Bezaubernde Bilder

Mi, 07. Apr. 2021

Ein Besuch im Atelier von Doris Horvath

Die Abstraktmalerin Doris Horvath stellt im reformierten Kirchgemeindehaus Kaiseraugst ihre aktuellen Werke aus.

Andreas Fischer

Draussen regnet und stürmt es an diesem Donnerstagnachmittag im März, und auch im Atelier von Doris Horvath gäbe es Grund für trübe Stimmung. Eben hatte sie ein grosses Gemälde in hellen Farben beendet, zuletzt hatte sie die Schnäbel von Vögeln mit Pastellkreide rot angemalt und einen Fixateur draufgespritzt. Doch nun hat sich dieser durch die Farbschichten durchgefressen, der Teer darunter kommt zum Vorschein. Drei Monate hat Doris Horvath an dem Bild gearbeitet. Ob sie es retten kann? «Auf jeden Fall, aber ich weiss nicht, was dabei geschieht. Vielleicht entsteht etwas ganz Neues, man muss loslassen und vorwärtsschauen.»
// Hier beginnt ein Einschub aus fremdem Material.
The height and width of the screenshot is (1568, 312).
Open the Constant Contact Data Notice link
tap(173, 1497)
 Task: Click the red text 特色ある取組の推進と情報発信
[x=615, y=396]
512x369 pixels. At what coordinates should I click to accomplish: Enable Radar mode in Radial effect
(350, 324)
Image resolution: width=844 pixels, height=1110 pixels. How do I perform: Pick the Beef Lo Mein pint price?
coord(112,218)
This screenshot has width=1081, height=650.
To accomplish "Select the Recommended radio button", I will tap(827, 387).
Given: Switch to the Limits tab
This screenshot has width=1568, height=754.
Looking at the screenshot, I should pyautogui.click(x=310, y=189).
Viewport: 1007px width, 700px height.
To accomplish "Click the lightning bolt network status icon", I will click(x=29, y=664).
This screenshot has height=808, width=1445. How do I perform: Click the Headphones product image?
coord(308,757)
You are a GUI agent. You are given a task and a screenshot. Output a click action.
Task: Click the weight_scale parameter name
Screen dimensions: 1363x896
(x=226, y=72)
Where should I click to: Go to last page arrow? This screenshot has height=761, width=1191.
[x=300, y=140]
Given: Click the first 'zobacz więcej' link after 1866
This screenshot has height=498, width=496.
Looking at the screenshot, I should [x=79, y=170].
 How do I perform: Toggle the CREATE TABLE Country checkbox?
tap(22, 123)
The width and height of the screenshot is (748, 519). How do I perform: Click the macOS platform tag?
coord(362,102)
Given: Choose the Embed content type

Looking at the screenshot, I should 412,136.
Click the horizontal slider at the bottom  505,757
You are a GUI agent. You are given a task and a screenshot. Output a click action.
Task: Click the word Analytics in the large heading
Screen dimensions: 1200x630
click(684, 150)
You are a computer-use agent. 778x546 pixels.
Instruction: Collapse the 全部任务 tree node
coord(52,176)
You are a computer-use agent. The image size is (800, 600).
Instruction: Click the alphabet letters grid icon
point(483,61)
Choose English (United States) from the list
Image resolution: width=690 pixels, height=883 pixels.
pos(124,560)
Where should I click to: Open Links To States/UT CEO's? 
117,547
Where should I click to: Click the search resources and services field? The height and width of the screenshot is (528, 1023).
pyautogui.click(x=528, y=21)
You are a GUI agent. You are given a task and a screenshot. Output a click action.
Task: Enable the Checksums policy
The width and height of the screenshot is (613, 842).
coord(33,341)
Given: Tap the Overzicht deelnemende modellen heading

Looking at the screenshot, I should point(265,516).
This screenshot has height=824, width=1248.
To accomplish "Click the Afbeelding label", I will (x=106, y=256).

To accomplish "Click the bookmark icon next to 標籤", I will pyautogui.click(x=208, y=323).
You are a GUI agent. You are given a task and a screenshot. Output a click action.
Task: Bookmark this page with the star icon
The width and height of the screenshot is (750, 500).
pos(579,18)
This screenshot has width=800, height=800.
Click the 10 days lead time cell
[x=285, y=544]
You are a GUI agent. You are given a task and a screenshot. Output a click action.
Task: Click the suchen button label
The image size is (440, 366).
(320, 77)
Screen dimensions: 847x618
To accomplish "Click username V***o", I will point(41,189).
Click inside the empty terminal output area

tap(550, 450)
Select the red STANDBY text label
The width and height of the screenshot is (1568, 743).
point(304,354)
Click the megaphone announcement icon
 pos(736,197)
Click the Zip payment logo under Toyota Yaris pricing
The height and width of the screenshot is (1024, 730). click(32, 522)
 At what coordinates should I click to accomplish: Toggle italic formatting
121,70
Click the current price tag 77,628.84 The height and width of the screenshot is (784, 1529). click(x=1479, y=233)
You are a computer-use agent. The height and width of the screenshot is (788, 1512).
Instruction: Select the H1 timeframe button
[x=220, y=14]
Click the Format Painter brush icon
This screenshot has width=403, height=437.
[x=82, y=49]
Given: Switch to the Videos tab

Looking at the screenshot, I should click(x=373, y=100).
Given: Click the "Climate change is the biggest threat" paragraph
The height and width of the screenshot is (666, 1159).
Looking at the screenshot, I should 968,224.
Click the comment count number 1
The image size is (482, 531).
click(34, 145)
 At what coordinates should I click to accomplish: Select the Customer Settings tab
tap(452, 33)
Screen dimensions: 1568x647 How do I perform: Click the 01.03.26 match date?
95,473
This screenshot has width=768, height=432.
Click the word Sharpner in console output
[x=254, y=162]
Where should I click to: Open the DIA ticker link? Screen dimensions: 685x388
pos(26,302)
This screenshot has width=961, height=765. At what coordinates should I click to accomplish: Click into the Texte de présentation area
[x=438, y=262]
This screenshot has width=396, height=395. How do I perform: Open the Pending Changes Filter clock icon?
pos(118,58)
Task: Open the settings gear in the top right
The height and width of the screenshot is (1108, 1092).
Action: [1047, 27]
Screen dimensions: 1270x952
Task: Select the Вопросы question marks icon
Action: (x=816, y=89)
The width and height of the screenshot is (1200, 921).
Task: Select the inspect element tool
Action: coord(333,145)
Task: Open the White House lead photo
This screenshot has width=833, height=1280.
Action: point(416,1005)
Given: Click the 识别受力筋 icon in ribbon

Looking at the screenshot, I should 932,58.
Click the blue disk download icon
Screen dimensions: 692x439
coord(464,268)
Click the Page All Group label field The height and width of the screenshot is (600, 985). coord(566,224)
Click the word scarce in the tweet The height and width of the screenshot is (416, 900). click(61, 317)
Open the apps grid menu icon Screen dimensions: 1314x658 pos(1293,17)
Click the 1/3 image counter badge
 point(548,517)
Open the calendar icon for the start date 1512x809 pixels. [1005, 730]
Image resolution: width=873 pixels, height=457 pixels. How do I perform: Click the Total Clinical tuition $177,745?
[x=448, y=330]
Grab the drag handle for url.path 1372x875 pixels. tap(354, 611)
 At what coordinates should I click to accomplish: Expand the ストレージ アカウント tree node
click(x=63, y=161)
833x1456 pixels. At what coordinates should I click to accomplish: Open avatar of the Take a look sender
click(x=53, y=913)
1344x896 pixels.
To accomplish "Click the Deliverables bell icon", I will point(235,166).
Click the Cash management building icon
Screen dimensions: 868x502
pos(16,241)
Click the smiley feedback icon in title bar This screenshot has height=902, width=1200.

Doris Horvaths Bilder vermitteln jene Helligkeit, die sie selber ausstrahlt. Schockieren, sagt sie, sei nicht ihre Art von Kunst. Die Menschen sollen Freude haben, sie sollen glücklich sein im Anblick ihrer Werke. Und weiter: «Meine Arbeiten sollen in der Einfachheit bleiben. Sie sollen direkt berühren, direkt ins Herz gehen, nicht, dass man zuerst eine A4-Seite lesen muss, um sie überhaupt zu verstehen. Für den Weg über den Kopf gibt es andere Medien, besonders die Sprache.» Sie sei keine Wortkünstlerin, sie wolle mit Bildern, nicht mit Worten bezaubern.

Doris Horvath absolvierte eine vierjährige Ausbildung an der Assenza Malschule in Münchenstein. Sie will Gegenständliches nicht naturalistisch abbilden. «In Zeiten, wo jedes Smartphone eine Kamera hat, ist es meiner Meinung nach nicht angesagt, konkret zu bleiben«, sagt sie, und: «Du kannst die Natur sowieso nicht schöner malen, als sie ist.» Doris Horvath will Atmosphären zum Ausdruck bringen. Inspirationen dazu erhält sie auf Reisen. Schon als ganz junge Frau reiste sie viel, nach Indonesien, Australien, in viele Länder Europas. Auch heute ist Reisen eine ihrer Leidenschaften, die sie auch beruflich ausleben kann. Für das Reiseunternehmen Baumeler leitet sie Malferien auf der Nordfriesischen Insel Amrum, auf der kanarischen Insel La Gomera, im Walliser Binntal und an anderen Orten. Der Zugang zu einem Ort, erzählt sie, sei ganz anders, wenn er über die Kunst geschieht.

Auf der Vulkaninsel La Gomera und im für seine Mineralien bekannten Binntal arbeitet man mit den Materialien vor Ort. In der Erde wühlen, mit der Erde arbeiten, sie mörsern, sieben, auftragen, wegkratzen, wieder neu auftragen, das sei eine Tätigkeit, die einen mit der Natur verbinde, sagt Doris Horvat. Und die glücklich mache. Derzeit ist Doris Horvath an einer Reihe, bei der sie Wabenrähmchen verarbeitet, also Holzrahmen, welche die Bienen mit Hilfe von Wachs zu einer Wabe ausbauen. Auch diese Rähmchen waren ihr «vor die Füsse gefallen», anfangs des Lockdowns im Frühling letzten Jahres, bei einer Wanderung oberhalb von Magden. Ein Imker wollte sie verbrennen, Doris Horvath nahm sie mit in ihr Atelier, ohne zu wissen, was daraus entstehen soll. Auch der Zukunft schaut die Künstlerin zuversichtlich entgegen. Die Pandemie hat für sie als freischaffende Künstlerin schwerwiegende Folgen, die Malreisen mussten abgesagt werden, Ausstellungen ebenso, Kurse finden keine statt. Aber auch hier gilt gemäss Doris Horvath: loslassen und vorwärtsschauen. Vielleicht entsteht etwas ganz Neues. Die Ausstellung im Kirchgemeindehaus Kaiseraugst wird am ersten Gottesdienst, am Sonntag, 11. April um 10 Uhr eröffnet.